Un article tout frais tout chaud (Naughten et al., 2023), s’intéresse justement à la région de la mer d’Amundsen, particulièrement surveillée depuis quelques années, car sujette à la fameuse déstabilisation de l’Antarctique. Les chercheurs ont modélisé le comportement des plateformes dans ce secteur. Selon leur étude, l’augmentation de la fonte de la glace par le biais d’un réchauffement océanique a d’ores et déjà condamné ces plateformes. Pour le dire autrement, qu’on réduise drastiquement les émissions de Gaz à Effet de Serre (pour rester sous les 1,5°C ou 2°C de réchauffement) ou bien qu’on se contente des promesses actuelles (qui nous amènent sur un réchauffement de 2,7°C-3°C), cela ne ferait pas de différence. Cette étude est cependant à mettre en parallèle avec celles dont j’ai parlé ici, issues d’un vaste projet de modélisation, et qui porte des conclusions un peu moins absolues.

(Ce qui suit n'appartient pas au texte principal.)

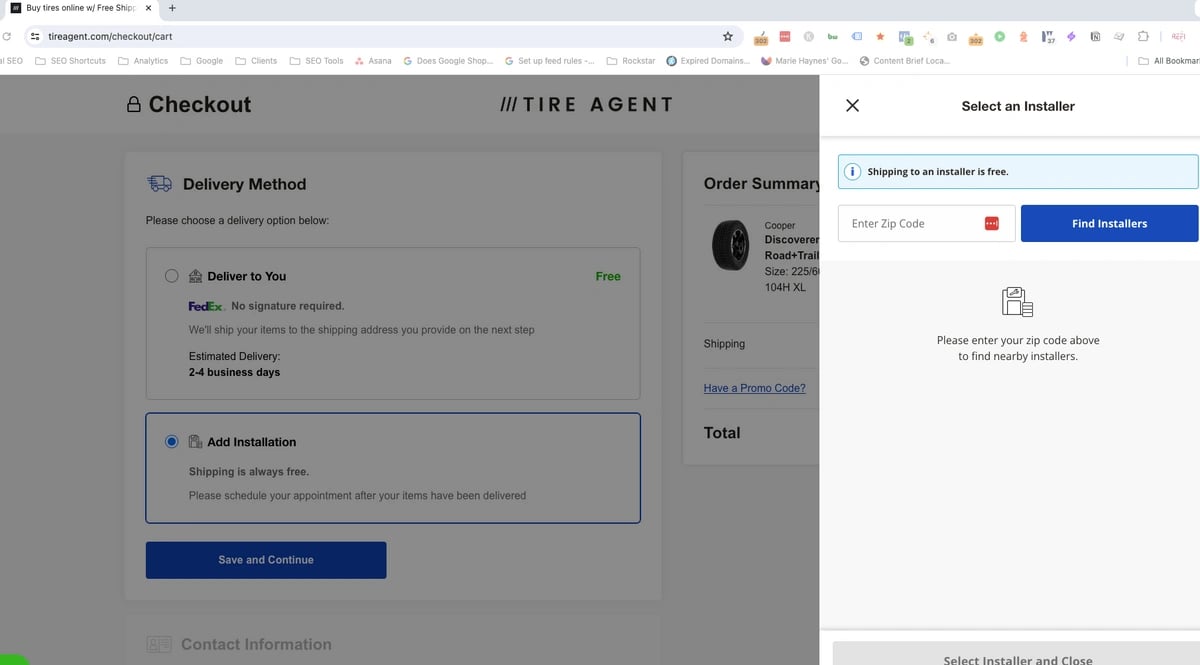Viewport: 1200px width, 665px height.
Task: Click the green play extension icon
Action: click(x=999, y=37)
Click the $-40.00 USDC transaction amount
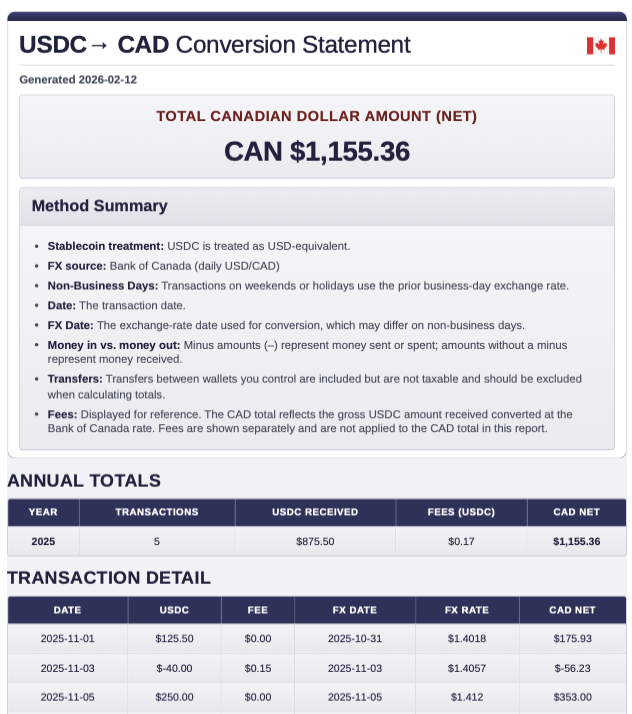The width and height of the screenshot is (632, 714). [174, 668]
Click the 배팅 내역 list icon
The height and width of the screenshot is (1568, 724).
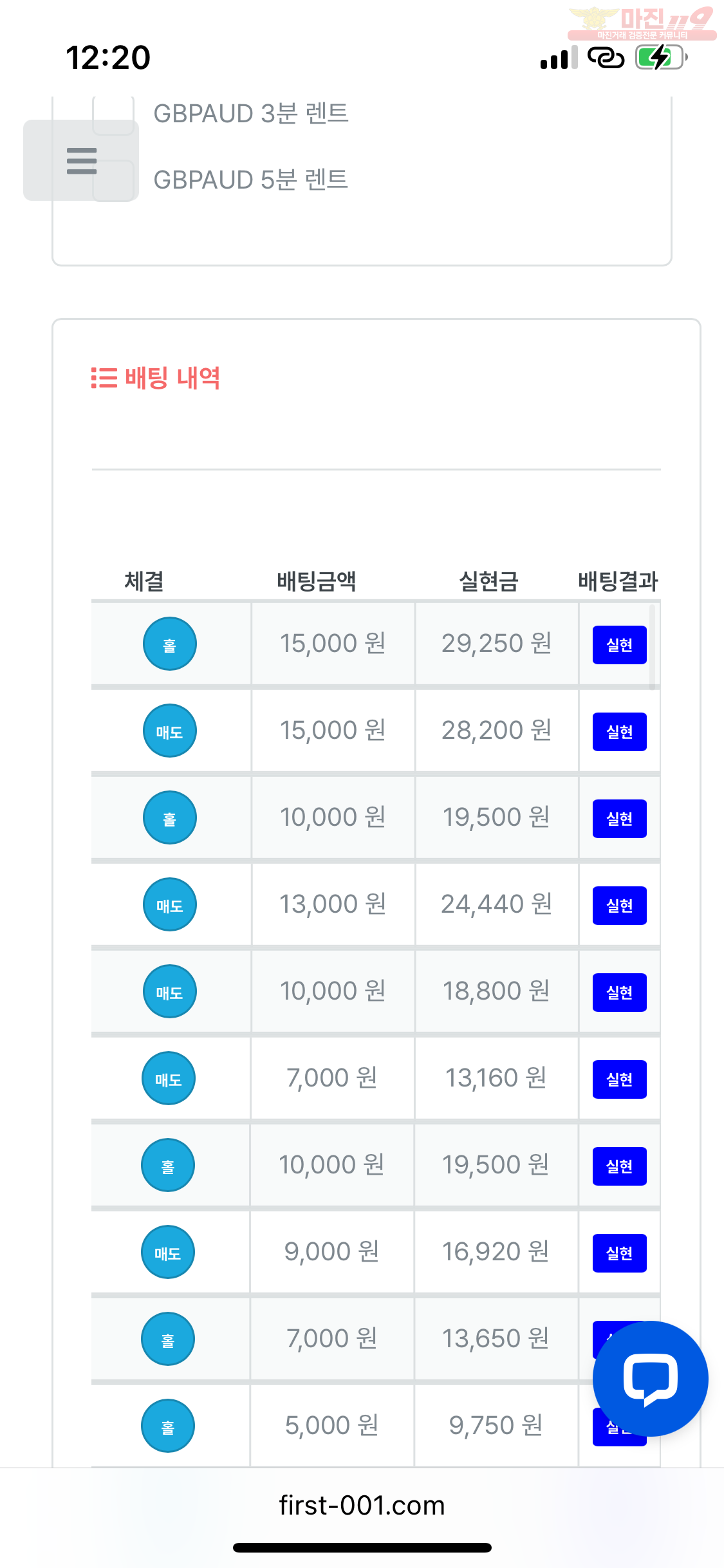coord(104,378)
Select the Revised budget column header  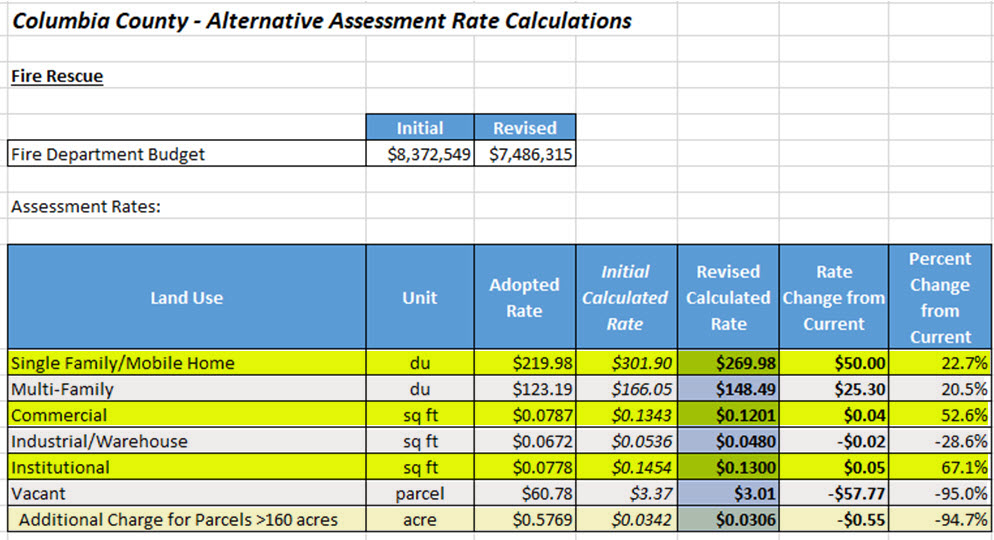(525, 128)
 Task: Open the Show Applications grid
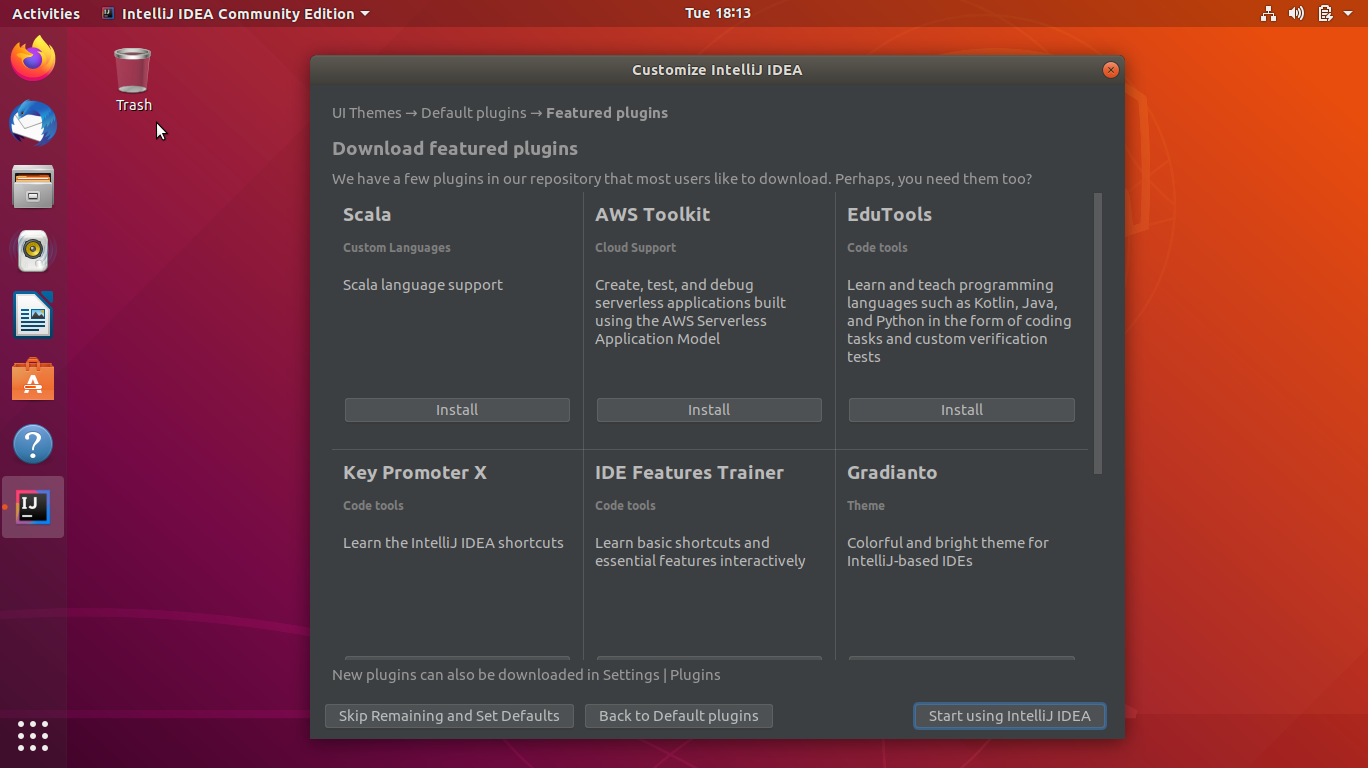[x=33, y=736]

Quoiqu’il en soit, au total, c’est donc plus de 7500 Gt de glace qui ont été perdus depuis 1997 par les plateformes flottantes. Ce qui correspond à environ 4,3 piscines olympiques déversées chaque seconde dans l’océan austral… Et ce, pendant 24 ans.

Médaille d’or, n’est-ce pas ?


Sources :

 

Ice core records suggest that Antarctica is warming faster than the global average. Nat. Clim. Chang. (2023).
https://doi.org/10.1038/s41558-023-01795-1

Casado, M., Hébert, R., Faranda, D. et al. The quandary of detecting the signature of climate change in Antarctica. Nat. Clim. Chang. (2023).
https://doi.org/10.1038/s41558-023-01791-5


Benjamin J. Davison et al., Annual mass budget of Antarctic ice shelves from 1997 to 2021.Sci. Adv. 9 ,eadi0186(2023).
DOI:10.1126/sciadv.adi0186


Naughten, K.A., Holland, P.R. & De Rydt, J. Unavoidable future increase in West Antarctic ice-shelf melting over the twenty-first century. Nat. Clim. Chang. (2023).